As a recruiter, you are part of such techno-social-professional life-webs. You have access not only to web-technology, but also to social and professional networks, which you can access by multiple technologies— LinkedIn, Blackberry, Facebook,Twitter and iPhone to name the most obvious ones.
TSP Networking
In addition to providing back-up emergency connections among members within the recruitment community, these webs, such as LinkedIn recruitment groups, can serve as hubs for the rapid dissemination of alerts, search requests and other critical information during an emergency of any kind, including Katrina-level hurricanes, California earthquakes, tornadoes, power blackouts and floods.
Given that the framework for such “life-web” networks already exist, it would be a valuable—indeed, essential—enhancement of their capabilities to create an organizational emergency-response structure within them, e.g., with members and organizers of LinkedIn recruiter groups designating key members to serve as “second-responders” and information/assistance conduits, for information about such things as the situation in local neighborhoods, road access, guidance to shelter and medical care.
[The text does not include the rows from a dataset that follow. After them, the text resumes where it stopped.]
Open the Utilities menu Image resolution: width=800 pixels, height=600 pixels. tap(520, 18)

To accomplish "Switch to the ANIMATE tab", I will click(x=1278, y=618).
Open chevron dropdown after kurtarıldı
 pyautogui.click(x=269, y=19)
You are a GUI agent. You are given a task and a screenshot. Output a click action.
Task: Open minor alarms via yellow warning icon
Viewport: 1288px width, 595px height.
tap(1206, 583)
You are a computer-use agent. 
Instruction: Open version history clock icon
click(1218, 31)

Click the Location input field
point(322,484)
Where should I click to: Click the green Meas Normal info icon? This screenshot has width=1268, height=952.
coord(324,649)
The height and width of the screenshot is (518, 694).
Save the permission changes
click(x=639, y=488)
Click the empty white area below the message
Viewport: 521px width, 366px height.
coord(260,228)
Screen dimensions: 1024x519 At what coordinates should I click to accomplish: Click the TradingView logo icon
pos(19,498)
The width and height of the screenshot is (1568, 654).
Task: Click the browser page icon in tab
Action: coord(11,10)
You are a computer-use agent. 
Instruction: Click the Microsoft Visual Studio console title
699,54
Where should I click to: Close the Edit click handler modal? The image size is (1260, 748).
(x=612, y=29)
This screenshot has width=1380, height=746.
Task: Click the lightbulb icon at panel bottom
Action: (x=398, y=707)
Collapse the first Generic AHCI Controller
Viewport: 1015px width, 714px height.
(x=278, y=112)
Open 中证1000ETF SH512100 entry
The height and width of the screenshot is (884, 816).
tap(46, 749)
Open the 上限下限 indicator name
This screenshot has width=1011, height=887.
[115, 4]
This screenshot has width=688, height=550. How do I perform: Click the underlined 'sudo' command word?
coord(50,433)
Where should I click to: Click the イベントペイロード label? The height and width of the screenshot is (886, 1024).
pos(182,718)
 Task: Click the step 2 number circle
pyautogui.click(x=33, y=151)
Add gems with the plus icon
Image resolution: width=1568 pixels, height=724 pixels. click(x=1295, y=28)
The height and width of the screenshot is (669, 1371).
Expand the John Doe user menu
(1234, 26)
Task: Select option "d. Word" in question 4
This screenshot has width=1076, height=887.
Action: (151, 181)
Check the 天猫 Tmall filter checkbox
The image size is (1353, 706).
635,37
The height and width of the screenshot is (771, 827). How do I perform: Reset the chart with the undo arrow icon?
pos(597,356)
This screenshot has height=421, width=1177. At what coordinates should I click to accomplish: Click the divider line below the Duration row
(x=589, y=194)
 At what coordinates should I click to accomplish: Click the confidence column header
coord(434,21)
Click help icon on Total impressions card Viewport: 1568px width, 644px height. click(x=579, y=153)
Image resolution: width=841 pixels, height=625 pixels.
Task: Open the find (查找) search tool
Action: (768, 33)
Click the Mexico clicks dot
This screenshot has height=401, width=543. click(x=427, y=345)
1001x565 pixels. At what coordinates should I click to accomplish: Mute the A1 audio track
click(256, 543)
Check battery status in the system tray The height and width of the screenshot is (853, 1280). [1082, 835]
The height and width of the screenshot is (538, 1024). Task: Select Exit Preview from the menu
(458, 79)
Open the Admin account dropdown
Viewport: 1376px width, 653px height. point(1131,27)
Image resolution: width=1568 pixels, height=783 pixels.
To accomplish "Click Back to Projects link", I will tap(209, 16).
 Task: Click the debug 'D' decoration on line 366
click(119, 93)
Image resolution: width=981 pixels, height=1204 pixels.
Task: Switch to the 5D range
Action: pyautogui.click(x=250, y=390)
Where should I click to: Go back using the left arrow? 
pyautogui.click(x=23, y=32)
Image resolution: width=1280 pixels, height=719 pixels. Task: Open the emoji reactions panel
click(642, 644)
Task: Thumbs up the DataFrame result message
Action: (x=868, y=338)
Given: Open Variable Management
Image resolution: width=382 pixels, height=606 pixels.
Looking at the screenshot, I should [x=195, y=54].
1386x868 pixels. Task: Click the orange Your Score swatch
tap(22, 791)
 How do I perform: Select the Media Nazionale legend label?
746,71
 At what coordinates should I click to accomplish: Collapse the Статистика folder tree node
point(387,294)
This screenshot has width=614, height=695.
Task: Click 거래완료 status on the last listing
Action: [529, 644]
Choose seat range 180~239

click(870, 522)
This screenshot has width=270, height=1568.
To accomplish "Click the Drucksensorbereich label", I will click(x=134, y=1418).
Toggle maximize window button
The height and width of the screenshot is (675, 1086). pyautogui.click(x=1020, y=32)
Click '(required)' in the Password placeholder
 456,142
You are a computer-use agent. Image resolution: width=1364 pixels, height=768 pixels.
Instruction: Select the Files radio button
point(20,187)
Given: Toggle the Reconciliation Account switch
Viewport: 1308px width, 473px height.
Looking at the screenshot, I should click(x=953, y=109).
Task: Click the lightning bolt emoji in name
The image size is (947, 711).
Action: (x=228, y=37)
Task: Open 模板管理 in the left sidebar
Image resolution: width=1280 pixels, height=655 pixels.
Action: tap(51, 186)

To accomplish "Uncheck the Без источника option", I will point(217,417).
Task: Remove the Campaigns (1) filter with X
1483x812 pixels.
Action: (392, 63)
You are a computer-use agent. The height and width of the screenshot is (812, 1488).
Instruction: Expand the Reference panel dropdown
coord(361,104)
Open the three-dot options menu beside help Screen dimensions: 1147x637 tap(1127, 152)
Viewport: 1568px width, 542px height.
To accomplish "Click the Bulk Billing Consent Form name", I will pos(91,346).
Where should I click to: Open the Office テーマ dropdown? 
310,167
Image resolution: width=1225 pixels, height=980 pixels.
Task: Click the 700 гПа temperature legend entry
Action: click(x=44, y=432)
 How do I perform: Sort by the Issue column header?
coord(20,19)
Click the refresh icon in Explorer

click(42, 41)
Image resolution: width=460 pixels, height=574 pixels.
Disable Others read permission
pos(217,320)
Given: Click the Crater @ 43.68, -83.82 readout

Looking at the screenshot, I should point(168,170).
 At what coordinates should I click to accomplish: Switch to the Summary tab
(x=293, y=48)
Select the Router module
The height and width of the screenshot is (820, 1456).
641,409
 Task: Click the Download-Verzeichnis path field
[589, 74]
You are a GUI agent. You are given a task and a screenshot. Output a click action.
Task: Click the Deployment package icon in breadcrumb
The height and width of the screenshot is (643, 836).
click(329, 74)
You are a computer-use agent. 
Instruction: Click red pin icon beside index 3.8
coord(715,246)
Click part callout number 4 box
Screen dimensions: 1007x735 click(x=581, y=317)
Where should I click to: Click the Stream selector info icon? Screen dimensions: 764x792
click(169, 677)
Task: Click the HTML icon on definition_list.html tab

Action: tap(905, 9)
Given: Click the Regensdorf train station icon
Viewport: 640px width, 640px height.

This can easily be accomplished and accomplish so much in the event of such emergencies.
Having such communication “redundancy” would be to provide emergency support that could not possibly in any other sense be considered redundant.
The Japanese, who have been praised for their calm—even stoical—individual and collective response to this and other calamities, have made the most of whatever communication resources they have had.
With “TSP networks” (Techno-Social-Professional networks)—to coin an acronym, they and we can create and help even more through recruiter life-webs.